== The problem ==
Find the lines below that contain the string "computer". Copy each one.

Saved entries:
+===+

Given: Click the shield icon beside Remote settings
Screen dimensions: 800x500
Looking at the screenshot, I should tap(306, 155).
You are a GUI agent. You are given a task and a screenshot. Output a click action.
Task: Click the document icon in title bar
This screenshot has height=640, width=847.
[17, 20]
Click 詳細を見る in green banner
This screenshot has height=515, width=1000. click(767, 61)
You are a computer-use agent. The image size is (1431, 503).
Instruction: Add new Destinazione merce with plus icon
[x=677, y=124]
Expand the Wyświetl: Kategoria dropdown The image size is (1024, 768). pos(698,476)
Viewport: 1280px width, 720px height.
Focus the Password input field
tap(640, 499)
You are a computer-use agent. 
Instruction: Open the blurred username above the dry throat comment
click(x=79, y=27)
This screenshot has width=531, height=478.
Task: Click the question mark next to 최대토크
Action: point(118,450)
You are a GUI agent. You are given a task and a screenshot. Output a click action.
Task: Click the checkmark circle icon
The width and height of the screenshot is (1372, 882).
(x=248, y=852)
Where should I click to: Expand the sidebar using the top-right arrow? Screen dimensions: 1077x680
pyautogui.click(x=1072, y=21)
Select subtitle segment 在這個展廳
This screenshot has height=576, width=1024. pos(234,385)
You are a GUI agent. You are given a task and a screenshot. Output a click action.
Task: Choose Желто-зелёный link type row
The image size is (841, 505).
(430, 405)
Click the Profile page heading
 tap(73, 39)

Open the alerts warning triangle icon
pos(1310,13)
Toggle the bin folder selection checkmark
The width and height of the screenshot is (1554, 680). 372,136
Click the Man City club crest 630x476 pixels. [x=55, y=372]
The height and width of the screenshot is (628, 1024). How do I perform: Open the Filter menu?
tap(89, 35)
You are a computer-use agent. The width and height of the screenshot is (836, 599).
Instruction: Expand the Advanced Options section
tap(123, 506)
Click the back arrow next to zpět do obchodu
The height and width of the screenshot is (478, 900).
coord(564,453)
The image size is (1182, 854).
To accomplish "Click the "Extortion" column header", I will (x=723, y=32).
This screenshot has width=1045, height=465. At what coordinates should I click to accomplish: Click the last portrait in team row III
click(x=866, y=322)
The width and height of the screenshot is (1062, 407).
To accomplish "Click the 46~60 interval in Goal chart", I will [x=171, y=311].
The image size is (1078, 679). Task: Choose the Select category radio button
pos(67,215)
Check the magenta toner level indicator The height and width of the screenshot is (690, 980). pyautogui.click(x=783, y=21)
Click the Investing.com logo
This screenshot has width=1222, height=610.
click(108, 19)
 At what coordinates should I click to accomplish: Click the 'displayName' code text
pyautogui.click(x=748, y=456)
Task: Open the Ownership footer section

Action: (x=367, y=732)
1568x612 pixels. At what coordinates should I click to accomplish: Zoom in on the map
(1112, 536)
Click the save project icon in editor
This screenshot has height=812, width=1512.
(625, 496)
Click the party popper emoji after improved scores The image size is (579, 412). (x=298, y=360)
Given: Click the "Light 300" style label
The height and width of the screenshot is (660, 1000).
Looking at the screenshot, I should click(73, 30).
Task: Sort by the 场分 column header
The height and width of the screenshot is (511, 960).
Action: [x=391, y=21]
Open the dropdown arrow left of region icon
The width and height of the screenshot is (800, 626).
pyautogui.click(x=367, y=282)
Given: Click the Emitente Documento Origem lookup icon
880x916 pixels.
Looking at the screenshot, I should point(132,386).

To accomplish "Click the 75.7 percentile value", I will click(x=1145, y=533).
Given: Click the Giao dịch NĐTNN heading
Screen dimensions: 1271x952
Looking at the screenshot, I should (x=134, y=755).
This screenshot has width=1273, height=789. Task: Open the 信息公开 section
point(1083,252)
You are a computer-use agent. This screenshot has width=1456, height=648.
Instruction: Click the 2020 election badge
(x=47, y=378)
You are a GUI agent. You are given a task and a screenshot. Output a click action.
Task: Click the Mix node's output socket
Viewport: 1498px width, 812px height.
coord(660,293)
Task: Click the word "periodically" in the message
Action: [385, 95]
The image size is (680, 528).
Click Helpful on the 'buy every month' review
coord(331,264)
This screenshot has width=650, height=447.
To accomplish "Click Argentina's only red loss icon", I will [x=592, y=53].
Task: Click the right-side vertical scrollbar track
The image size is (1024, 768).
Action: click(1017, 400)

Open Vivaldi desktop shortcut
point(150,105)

+===+

== Answer to the problem ==
You are a computer-use agent. The image size is (1431, 503).
You are a computer-use agent. 
You are a computer-use agent. The width and height of the screenshot is (836, 599).
You are a computer-use agent. This screenshot has width=1456, height=648.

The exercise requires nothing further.